- Opening Delimiter -
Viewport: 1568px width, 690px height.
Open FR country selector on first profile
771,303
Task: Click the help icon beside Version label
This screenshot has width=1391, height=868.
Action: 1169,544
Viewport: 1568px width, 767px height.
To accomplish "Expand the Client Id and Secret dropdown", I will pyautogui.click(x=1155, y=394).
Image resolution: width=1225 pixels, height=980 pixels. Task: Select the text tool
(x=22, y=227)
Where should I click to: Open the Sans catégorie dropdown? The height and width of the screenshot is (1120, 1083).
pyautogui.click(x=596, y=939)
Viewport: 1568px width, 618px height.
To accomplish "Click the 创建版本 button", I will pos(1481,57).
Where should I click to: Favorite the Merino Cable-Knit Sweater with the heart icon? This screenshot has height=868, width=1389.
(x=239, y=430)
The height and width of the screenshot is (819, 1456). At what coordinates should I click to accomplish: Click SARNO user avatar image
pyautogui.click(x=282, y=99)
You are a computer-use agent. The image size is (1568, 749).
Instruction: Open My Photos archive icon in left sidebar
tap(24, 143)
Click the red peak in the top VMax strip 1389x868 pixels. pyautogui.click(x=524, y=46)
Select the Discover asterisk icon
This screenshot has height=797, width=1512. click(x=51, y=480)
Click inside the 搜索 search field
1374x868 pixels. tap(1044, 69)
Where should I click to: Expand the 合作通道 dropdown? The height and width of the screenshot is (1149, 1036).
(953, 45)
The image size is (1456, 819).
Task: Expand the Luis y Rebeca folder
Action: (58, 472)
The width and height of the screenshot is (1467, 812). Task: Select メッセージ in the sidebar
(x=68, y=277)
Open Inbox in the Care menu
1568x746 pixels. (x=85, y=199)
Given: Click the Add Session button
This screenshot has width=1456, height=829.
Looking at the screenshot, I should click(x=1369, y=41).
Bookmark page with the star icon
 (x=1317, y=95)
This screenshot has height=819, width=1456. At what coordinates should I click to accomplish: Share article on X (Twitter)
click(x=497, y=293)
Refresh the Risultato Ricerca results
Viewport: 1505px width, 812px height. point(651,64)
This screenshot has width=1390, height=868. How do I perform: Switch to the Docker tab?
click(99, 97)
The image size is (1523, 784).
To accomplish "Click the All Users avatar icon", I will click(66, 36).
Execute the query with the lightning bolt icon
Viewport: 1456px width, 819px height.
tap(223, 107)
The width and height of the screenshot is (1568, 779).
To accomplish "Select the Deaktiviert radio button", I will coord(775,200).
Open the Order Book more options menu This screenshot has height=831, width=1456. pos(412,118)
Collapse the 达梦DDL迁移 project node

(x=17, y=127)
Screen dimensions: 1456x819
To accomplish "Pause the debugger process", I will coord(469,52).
- Closing Delimiter -
**GOAL OF THE EXERCISE:**
Write the whole of the data out again exactly as it stands.

**PROBLEM SOLUTION:**
Viewport: 1568px width, 690px height.
Open FR country selector on first profile
771,303
Task: Click the help icon beside Version label
This screenshot has width=1391, height=868.
Action: 1169,544
Viewport: 1568px width, 767px height.
To accomplish "Expand the Client Id and Secret dropdown", I will pyautogui.click(x=1155, y=394).
Image resolution: width=1225 pixels, height=980 pixels. Task: Select the text tool
(x=22, y=227)
Where should I click to: Open the Sans catégorie dropdown? The height and width of the screenshot is (1120, 1083).
pyautogui.click(x=596, y=939)
Viewport: 1568px width, 618px height.
To accomplish "Click the 创建版本 button", I will pos(1481,57).
Where should I click to: Favorite the Merino Cable-Knit Sweater with the heart icon? This screenshot has height=868, width=1389.
(x=239, y=430)
The height and width of the screenshot is (819, 1456). At what coordinates should I click to accomplish: Click SARNO user avatar image
pyautogui.click(x=282, y=99)
You are a computer-use agent. The image size is (1568, 749).
Instruction: Open My Photos archive icon in left sidebar
tap(24, 143)
Click the red peak in the top VMax strip 1389x868 pixels. pyautogui.click(x=524, y=46)
Select the Discover asterisk icon
This screenshot has height=797, width=1512. click(x=51, y=480)
Click inside the 搜索 search field
1374x868 pixels. tap(1044, 69)
Where should I click to: Expand the 合作通道 dropdown? The height and width of the screenshot is (1149, 1036).
(953, 45)
The image size is (1456, 819).
Task: Expand the Luis y Rebeca folder
Action: (58, 472)
The width and height of the screenshot is (1467, 812). Task: Select メッセージ in the sidebar
(x=68, y=277)
Open Inbox in the Care menu
1568x746 pixels. (x=85, y=199)
Given: Click the Add Session button
This screenshot has width=1456, height=829.
Looking at the screenshot, I should click(x=1369, y=41).
Bookmark page with the star icon
 (x=1317, y=95)
This screenshot has height=819, width=1456. At what coordinates should I click to accomplish: Share article on X (Twitter)
click(x=497, y=293)
Refresh the Risultato Ricerca results
Viewport: 1505px width, 812px height. point(651,64)
This screenshot has width=1390, height=868. How do I perform: Switch to the Docker tab?
click(99, 97)
The image size is (1523, 784).
To accomplish "Click the All Users avatar icon", I will click(66, 36).
Execute the query with the lightning bolt icon
Viewport: 1456px width, 819px height.
tap(223, 107)
The width and height of the screenshot is (1568, 779).
To accomplish "Select the Deaktiviert radio button", I will coord(775,200).
Open the Order Book more options menu This screenshot has height=831, width=1456. pos(412,118)
Collapse the 达梦DDL迁移 project node

(x=17, y=127)
Screen dimensions: 1456x819
To accomplish "Pause the debugger process", I will coord(469,52).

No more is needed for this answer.